Begin DATA TO USE

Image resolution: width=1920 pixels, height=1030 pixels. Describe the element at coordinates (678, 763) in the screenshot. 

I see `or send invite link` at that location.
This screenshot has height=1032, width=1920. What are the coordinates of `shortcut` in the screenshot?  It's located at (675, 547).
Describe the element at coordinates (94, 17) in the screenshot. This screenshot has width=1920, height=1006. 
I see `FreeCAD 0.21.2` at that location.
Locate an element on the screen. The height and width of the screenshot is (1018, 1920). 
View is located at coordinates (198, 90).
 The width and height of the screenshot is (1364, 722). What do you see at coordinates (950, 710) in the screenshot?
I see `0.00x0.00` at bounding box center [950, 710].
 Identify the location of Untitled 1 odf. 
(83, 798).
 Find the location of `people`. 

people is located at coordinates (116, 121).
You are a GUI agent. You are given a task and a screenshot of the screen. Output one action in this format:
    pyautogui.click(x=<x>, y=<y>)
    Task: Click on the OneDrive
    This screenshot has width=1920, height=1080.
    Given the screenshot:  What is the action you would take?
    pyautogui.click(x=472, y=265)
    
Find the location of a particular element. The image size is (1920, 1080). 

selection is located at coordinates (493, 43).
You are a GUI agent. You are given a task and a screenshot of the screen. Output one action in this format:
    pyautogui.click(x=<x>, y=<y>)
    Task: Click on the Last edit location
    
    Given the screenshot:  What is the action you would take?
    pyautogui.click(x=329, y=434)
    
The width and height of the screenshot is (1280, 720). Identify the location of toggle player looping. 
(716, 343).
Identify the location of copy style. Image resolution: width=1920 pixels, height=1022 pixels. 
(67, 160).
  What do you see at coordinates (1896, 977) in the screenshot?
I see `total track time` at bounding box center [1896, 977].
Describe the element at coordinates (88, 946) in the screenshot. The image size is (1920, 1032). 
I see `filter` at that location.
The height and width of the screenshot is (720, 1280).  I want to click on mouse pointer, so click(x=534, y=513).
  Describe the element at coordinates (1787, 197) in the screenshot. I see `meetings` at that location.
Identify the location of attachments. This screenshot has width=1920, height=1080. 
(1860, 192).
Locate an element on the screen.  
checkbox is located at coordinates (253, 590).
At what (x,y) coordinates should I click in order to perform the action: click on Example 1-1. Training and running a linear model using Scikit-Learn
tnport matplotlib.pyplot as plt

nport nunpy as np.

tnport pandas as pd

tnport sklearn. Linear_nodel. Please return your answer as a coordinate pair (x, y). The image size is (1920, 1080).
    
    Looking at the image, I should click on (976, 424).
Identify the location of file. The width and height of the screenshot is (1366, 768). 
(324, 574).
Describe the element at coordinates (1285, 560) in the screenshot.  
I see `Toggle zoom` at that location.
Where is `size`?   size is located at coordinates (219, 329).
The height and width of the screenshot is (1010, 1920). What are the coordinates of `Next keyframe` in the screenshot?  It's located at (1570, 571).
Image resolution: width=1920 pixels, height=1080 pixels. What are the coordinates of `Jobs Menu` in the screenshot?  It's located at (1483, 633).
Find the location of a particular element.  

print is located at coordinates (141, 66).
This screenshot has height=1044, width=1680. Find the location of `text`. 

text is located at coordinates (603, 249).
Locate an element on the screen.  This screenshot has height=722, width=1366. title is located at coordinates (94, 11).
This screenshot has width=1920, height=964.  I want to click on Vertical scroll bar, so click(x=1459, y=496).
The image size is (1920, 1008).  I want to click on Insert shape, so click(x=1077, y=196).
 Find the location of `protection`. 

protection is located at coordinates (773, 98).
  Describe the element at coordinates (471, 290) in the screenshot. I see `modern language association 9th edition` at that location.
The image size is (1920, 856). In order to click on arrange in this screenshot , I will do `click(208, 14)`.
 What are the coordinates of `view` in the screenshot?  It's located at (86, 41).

End DATA TO USE

(SHORT PROBLEM):
Copy out every one of the items above word for word, from the first to the last.

(WRITTEN RESPONSE):
Image resolution: width=1920 pixels, height=1030 pixels. Describe the element at coordinates (678, 763) in the screenshot. 

I see `or send invite link` at that location.
This screenshot has height=1032, width=1920. What are the coordinates of `shortcut` in the screenshot?  It's located at (675, 547).
Describe the element at coordinates (94, 17) in the screenshot. This screenshot has width=1920, height=1006. 
I see `FreeCAD 0.21.2` at that location.
Locate an element on the screen. The height and width of the screenshot is (1018, 1920). 
View is located at coordinates (198, 90).
 The width and height of the screenshot is (1364, 722). What do you see at coordinates (950, 710) in the screenshot?
I see `0.00x0.00` at bounding box center [950, 710].
 Identify the location of Untitled 1 odf. 
(83, 798).
 Find the location of `people`. 

people is located at coordinates (116, 121).
You are a GUI agent. You are given a task and a screenshot of the screen. Output one action in this format:
    pyautogui.click(x=<x>, y=<y>)
    Task: Click on the OneDrive
    This screenshot has width=1920, height=1080.
    Given the screenshot:  What is the action you would take?
    pyautogui.click(x=472, y=265)
    
Find the location of a particular element. The image size is (1920, 1080). 

selection is located at coordinates (493, 43).
You are a GUI agent. You are given a task and a screenshot of the screen. Output one action in this format:
    pyautogui.click(x=<x>, y=<y>)
    Task: Click on the Last edit location
    
    Given the screenshot:  What is the action you would take?
    pyautogui.click(x=329, y=434)
    
The width and height of the screenshot is (1280, 720). Identify the location of toggle player looping. 
(716, 343).
Identify the location of copy style. Image resolution: width=1920 pixels, height=1022 pixels. 
(67, 160).
  What do you see at coordinates (1896, 977) in the screenshot?
I see `total track time` at bounding box center [1896, 977].
Describe the element at coordinates (88, 946) in the screenshot. The image size is (1920, 1032). 
I see `filter` at that location.
The height and width of the screenshot is (720, 1280).  I want to click on mouse pointer, so click(x=534, y=513).
  Describe the element at coordinates (1787, 197) in the screenshot. I see `meetings` at that location.
Identify the location of attachments. This screenshot has width=1920, height=1080. 
(1860, 192).
Locate an element on the screen.  
checkbox is located at coordinates (253, 590).
At what (x,y) coordinates should I click in order to perform the action: click on Example 1-1. Training and running a linear model using Scikit-Learn
tnport matplotlib.pyplot as plt

nport nunpy as np.

tnport pandas as pd

tnport sklearn. Linear_nodel. Please return your answer as a coordinate pair (x, y). The image size is (1920, 1080).
    
    Looking at the image, I should click on (976, 424).
Identify the location of file. The width and height of the screenshot is (1366, 768). 
(324, 574).
Describe the element at coordinates (1285, 560) in the screenshot.  
I see `Toggle zoom` at that location.
Where is `size`?   size is located at coordinates (219, 329).
The height and width of the screenshot is (1010, 1920). What are the coordinates of `Next keyframe` in the screenshot?  It's located at (1570, 571).
Image resolution: width=1920 pixels, height=1080 pixels. What are the coordinates of `Jobs Menu` in the screenshot?  It's located at (1483, 633).
Find the location of a particular element.  

print is located at coordinates (141, 66).
This screenshot has height=1044, width=1680. Find the location of `text`. 

text is located at coordinates (603, 249).
Locate an element on the screen.  This screenshot has height=722, width=1366. title is located at coordinates (94, 11).
This screenshot has width=1920, height=964.  I want to click on Vertical scroll bar, so click(x=1459, y=496).
The image size is (1920, 1008).  I want to click on Insert shape, so click(x=1077, y=196).
 Find the location of `protection`. 

protection is located at coordinates (773, 98).
  Describe the element at coordinates (471, 290) in the screenshot. I see `modern language association 9th edition` at that location.
The image size is (1920, 856). In order to click on arrange in this screenshot , I will do `click(208, 14)`.
 What are the coordinates of `view` in the screenshot?  It's located at (86, 41).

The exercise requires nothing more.